### ASSIGNMENT
What you return must match, exactly, the lines running from the one containing "You are a GUI" to the end of the data, both included, and must contain no pictures.

### RECORDS FOR THIS TASK
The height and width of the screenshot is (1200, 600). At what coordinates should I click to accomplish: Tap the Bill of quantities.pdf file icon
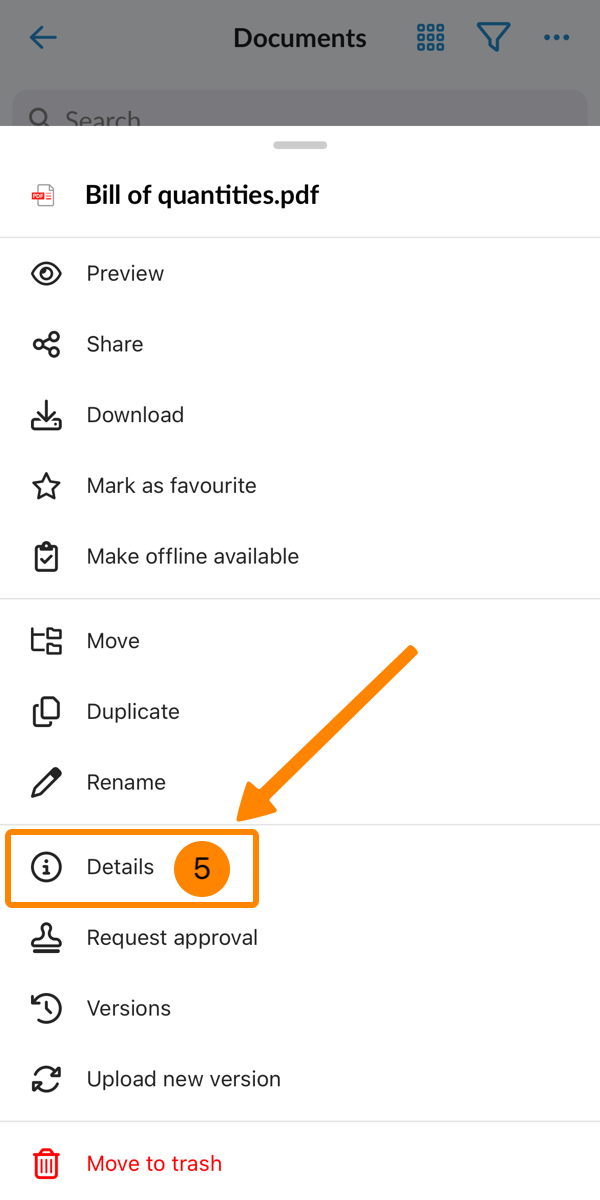(x=43, y=195)
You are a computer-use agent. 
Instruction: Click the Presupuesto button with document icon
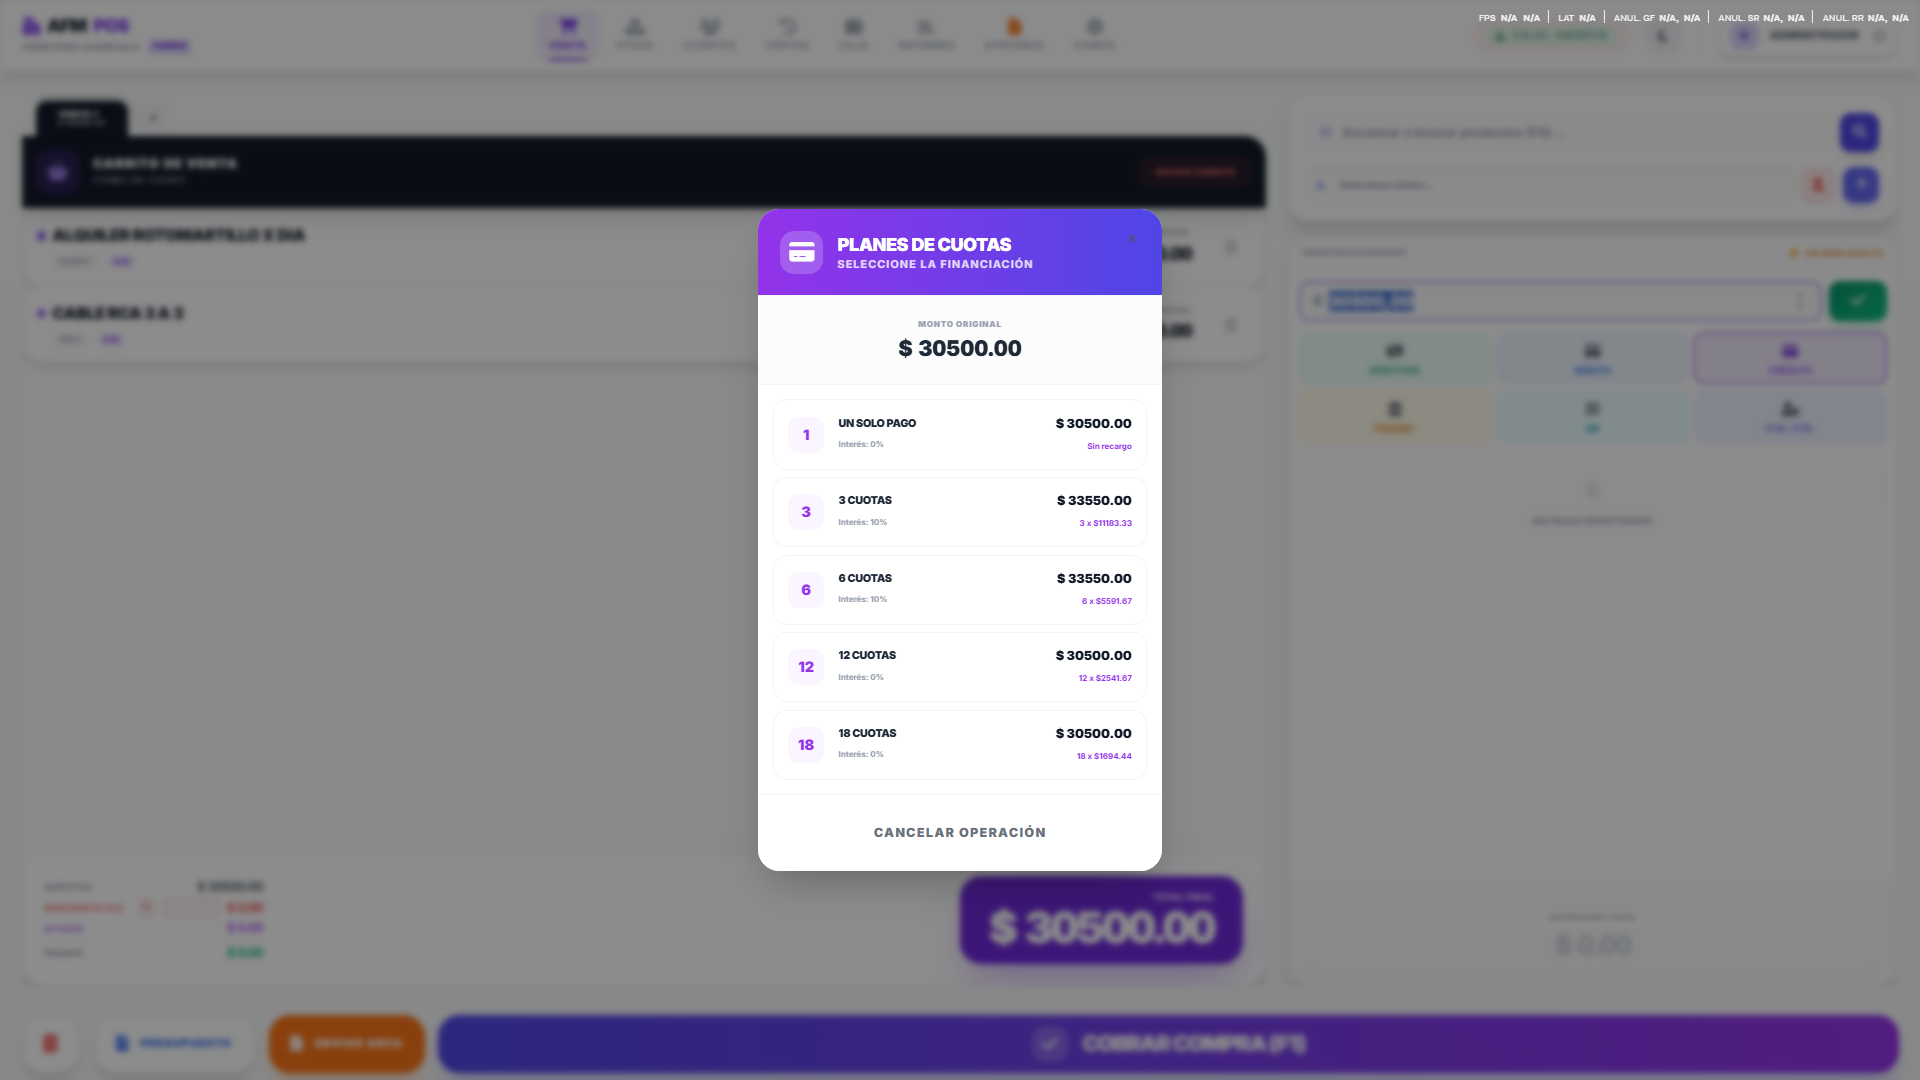(173, 1043)
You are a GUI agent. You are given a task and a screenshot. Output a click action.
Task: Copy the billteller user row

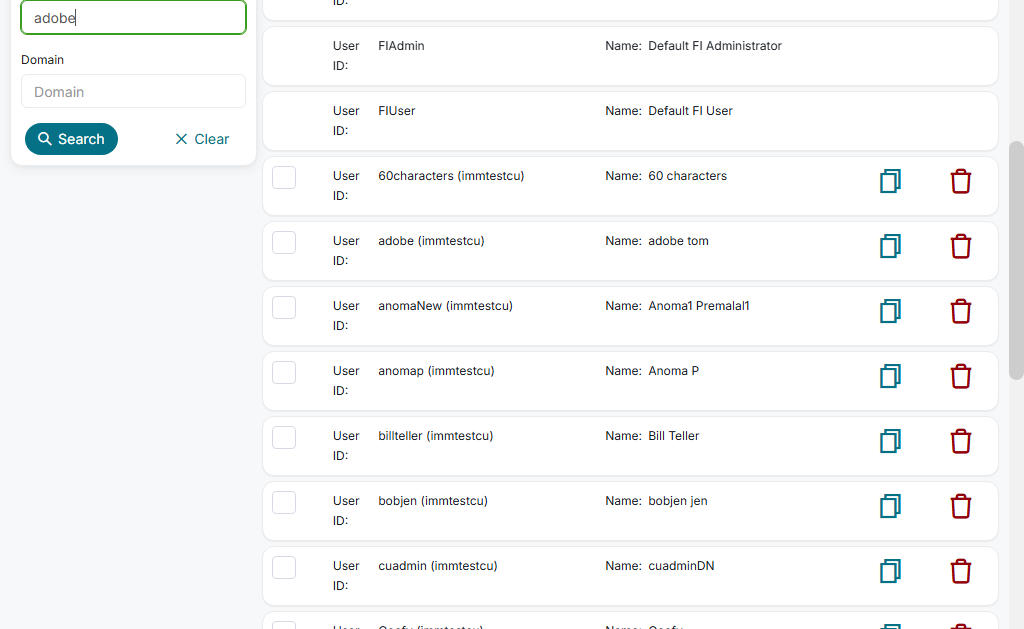tap(890, 441)
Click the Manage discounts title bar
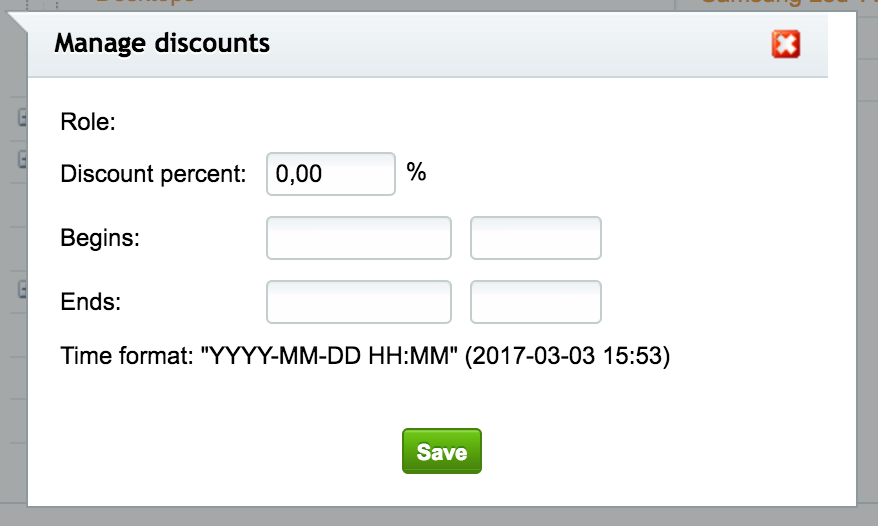The width and height of the screenshot is (878, 526). [x=428, y=44]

### THE COMPLETED TASK
You are a GUI agent. You are given a task and a screenshot. Output a click action.
Task: Copy the billteller user row

tap(890, 441)
Click the Manage discounts title bar
The width and height of the screenshot is (878, 526). [x=428, y=44]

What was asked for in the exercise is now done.